_Page excerpt:_
[START]
Member of the Australian Parliament for Burke
- In office 1 December 1984 – 8 October 2001
- Preceded by: Andrew Theophanous
- Succeeded by: Brendan O'Connor

Personal details
- Born: 7 May 1947 (age 79) Melbourne, Victoria
- Party: Australian Labor Party
- Alma mater: La Trobe University Monash University Glenroy High School
- Occupation: Teacher

= Neil O'Keefe =

Australian politician and lobbyist

Neil Patrick O'Keefe (born 7 May 1947) is a retired Australian politician and lobbyist. Born in Melbourne, he was educated at La Trobe University and then Monash University before becoming a teacher, union official and small business proprietor. In 1984, he was elected to the Australian House of Representatives as the Labor member for Burke. On 24 March 1993 he was appointed Parliamentary Secretary to the Minister for Transport and Communications. On 24 December 1993 this portfolio became Parliamentary Secretary to the Minister for Industrial Relations and Transport. On 24 March 1994 he became Parliamentary Secretary to the Minister for Transport, a position he held until Labor's electoral defeat in 1996. O'Keefe retired unexpectedly in 2001, after he'd been preselected to run again in the election scheduled that year.
[END]
_Set task A:_
Reproduce the passage of the Neil O'Keefe biography from "Neil Patrick O'Keefe" up to and including "scheduled that year.".

_Record extracts:_
[START]
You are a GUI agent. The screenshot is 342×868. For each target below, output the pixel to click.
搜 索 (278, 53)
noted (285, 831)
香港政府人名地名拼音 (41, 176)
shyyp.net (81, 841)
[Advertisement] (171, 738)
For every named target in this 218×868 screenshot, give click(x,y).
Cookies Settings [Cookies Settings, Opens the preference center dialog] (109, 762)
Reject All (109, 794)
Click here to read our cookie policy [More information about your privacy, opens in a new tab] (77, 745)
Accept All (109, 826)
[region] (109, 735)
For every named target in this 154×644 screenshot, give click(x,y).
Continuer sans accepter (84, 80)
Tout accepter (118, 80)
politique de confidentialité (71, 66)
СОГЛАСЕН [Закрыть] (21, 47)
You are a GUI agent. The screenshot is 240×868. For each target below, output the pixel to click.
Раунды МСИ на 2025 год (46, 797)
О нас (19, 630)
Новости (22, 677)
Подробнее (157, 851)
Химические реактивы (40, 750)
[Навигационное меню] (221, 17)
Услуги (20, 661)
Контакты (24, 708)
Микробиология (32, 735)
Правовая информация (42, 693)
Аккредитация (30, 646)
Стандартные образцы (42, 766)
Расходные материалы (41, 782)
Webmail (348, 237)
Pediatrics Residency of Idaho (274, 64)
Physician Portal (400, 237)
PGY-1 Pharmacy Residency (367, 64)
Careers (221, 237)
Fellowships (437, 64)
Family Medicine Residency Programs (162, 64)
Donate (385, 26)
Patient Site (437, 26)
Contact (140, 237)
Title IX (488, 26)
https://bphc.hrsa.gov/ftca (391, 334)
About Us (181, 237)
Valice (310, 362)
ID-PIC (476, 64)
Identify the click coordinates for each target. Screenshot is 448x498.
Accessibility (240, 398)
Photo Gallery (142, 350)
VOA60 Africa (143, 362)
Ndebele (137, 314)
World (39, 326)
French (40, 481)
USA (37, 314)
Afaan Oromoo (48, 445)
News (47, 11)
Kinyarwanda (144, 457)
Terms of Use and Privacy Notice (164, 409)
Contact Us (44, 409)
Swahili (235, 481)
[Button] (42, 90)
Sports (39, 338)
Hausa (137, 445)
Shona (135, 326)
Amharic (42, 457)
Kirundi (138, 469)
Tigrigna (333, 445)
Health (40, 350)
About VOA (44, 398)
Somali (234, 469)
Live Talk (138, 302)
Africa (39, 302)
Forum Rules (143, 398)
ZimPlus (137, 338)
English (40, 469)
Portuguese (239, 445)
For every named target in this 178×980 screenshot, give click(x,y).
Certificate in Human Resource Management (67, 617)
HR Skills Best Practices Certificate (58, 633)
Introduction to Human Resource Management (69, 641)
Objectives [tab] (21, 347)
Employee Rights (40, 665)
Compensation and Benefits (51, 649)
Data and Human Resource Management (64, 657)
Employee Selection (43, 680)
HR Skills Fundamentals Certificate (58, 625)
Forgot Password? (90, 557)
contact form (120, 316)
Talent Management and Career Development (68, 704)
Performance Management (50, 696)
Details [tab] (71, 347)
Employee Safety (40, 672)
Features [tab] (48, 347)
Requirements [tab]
[END]
_Set task B:_
In the records, give the lines from the line with "Химические реактивы (40, 750)" up to and including the line with "Fellowships (437, 64)", switching "Residency" to "Training" and leaving everything else unchanged. Output only those lines.

_Correct answer A:_
Neil Patrick O'Keefe (born 7 May 1947) is a retired Australian politician and lobbyist. Born in Melbourne, he was educated at La Trobe University and then Monash University before becoming a teacher, union official and small business proprietor. In 1984, he was elected to the Australian House of Representatives as the Labor member for Burke. On 24 March 1993 he was appointed Parliamentary Secretary to the Minister for Transport and Communications. On 24 December 1993 this portfolio became Parliamentary Secretary to the Minister for Industrial Relations and Transport. On 24 March 1994 he became Parliamentary Secretary to the Minister for Transport, a position he held until Labor's electoral defeat in 1996. O'Keefe retired unexpectedly in 2001, after he'd been preselected to run again in the election scheduled that year.

_Correct answer B:_
Химические реактивы (40, 750)
[Навигационное меню] (221, 17)
Услуги (20, 661)
Контакты (24, 708)
Микробиология (32, 735)
Правовая информация (42, 693)
Аккредитация (30, 646)
Стандартные образцы (42, 766)
Расходные материалы (41, 782)
Webmail (348, 237)
Pediatrics Training of Idaho (274, 64)
Physician Portal (400, 237)
PGY-1 Pharmacy Training (367, 64)
Careers (221, 237)
Fellowships (437, 64)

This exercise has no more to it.